Now that the seller's furniture is gone, scan walls and floors for damage that furniture may have hidden, and for damage caused by the move itself — gouged drywall, scraped floors, broken trim. Look at ceilings and around windows for any fresh water stains that weren't there at inspection. You're comparing to the condition at the Binding Agreement Date, allowing for normal wear and tear, so distinguish a minor scuff from genuine new damage.

Whole-house and exterior sweep

Open closets, the attic access, the garage, and any storage areas to confirm the seller fully removed their belongings and didn't leave trash, paint cans, or junk behind. Walk the yard and exterior: confirm any shed, playset, or landscaping feature the contract says conveys is still there, and that the move-out didn't leave debris or damage. If the home has a pool, spa, or irrigation system, the seller is required to have those operational for inspection, so test them.

Collect the paperwork

Ask for the things that should come with the house: appliance manuals and warranties, any transferable systems warranties, garage and gate remotes, alarm codes, and paint cans or extra flooring or tile left for touch-ups. These aren't contract-critical, but it's far easier to get them while the seller is still in the loop than after closing.

Verifying the repairs you negotiated

If your transaction went through a Resolution Period and the seller agreed to repairs, this is the part of the walkthrough with real contractual teeth. The RF401 form ties the consequences directly to completion: if repairs weren't finished by the established deadline, 'Seller shall be considered in default of this Agreement and Buyer may terminate via the Notification Form or written equivalent,' and upon termination the earnest money is returned to the buyer.

So don't just eyeball the repairs — verify them against the written repair agreement, item by item. Confirm each agreed item was actually done, and done properly.
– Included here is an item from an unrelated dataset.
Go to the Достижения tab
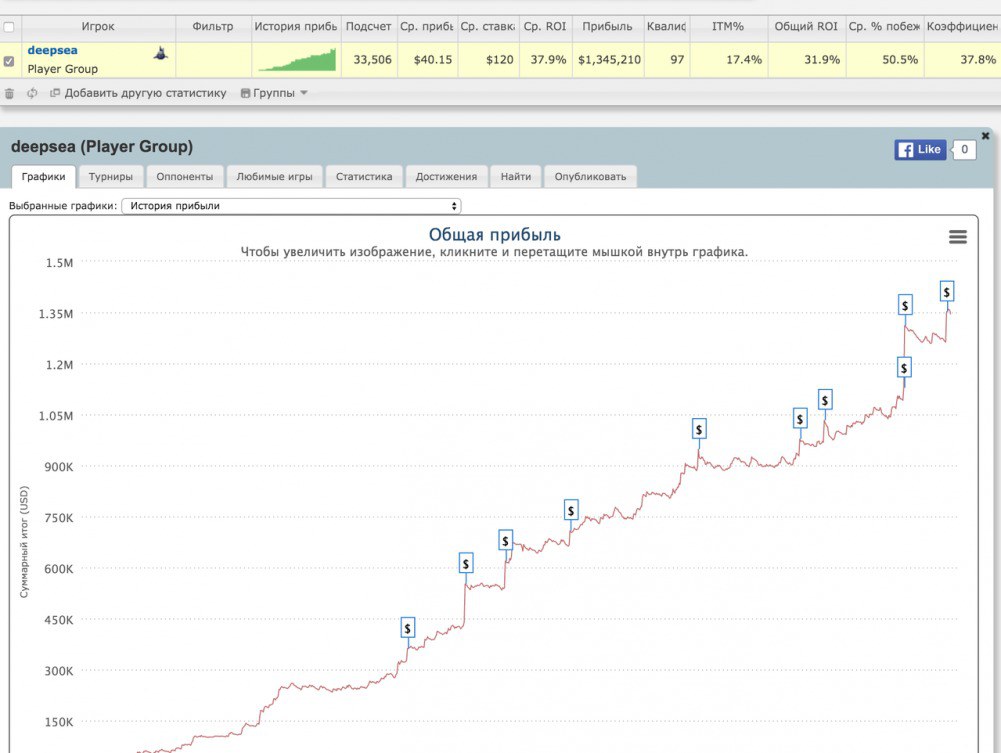Image resolution: width=1001 pixels, height=753 pixels. (446, 177)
If the agreement called for licensed-contractor work, ask for the receipts. A repair that was supposed to fix a leaking valve but is still dripping isn't 'completed.' This is exactly the kind of thing we line up and check before you ever get to the table, because the time to discover an unfinished repair is at the walkthrough, while you still hold the leverage — not after you've signed and accepted the property as-is.
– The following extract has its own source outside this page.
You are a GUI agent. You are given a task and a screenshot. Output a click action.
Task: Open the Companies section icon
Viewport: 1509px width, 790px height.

What to do if you find a problem

First, slow down. Discovering an issue at the walkthrough is not a crisis — it's the system working. It's far better to find a problem now than the week after closing. The single most important move is to not sign until it's resolved or you've agreed in writing on how it will be. The Consumer Financial Protection Bureau's own closing guidance is blunt about this: review everything, ask questions if things look different than expected, and 'don't sign anything until you're fully satisfied.' They go further: 'If the answers you get don't add up, don't be afraid to stop the closing.'

Practically, the path runs through us. Contact your agent immediately — before agreeing to anything with the seller directly — so it's assessed and communicated formally between the agents in writing. Depending on what you find and what your contract says, the common resolutions are:

  • Delay closing so the seller completes the work before you sign and take ownership.
  • Negotiate a closing credit or price reduction so you can handle the repair yourself after closing, documented in writing as an amendment.
  • Use an escrow holdback, where a portion of the seller's proceeds is held back at closing to cover the repair until it's done — note this requires the lender's and closing attorney's cooperation and isn't available in every situation.
  • As a genuine last resort, exercise your contractual remedies if the seller is in default — for example, where agreed repairs weren't completed by the deadline.
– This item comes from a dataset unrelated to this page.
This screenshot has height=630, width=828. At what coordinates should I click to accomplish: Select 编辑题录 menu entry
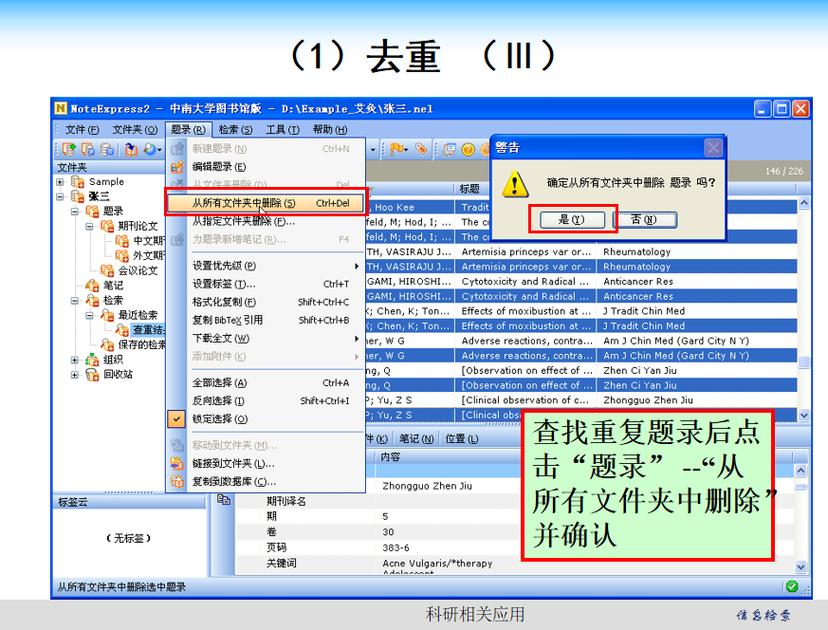click(x=218, y=167)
Which lever fits depends entirely on what the problem is, what your contract says, and how close you are to closing — that's a judgment call we make with you in real time, not something to decide alone at the kitchen counter. And because Tennessee's contract means closing equals acceptance, the worst option is almost always to sign anyway and 'deal with it later.' There usually is no later.

The walkthrough is condition; the Closing Disclosure is the money

One thing the walkthrough does not cover is your numbers. The physical condition of the home and the financial terms of your loan are two separate pre-closing checks, and you owe yourself both. By federal law your lender must deliver your Closing Disclosure at least three business days before you sign. The CFPB urges buyers to use that window to confirm 'the information on the closing documents is exactly what you're expecting' and to compare it against your earlier Loan Estimate. Walk the house and read the disclosure — they protect different parts of the same purchase. We cover the dollar side in depth in our Tennessee buyer closing costs guide.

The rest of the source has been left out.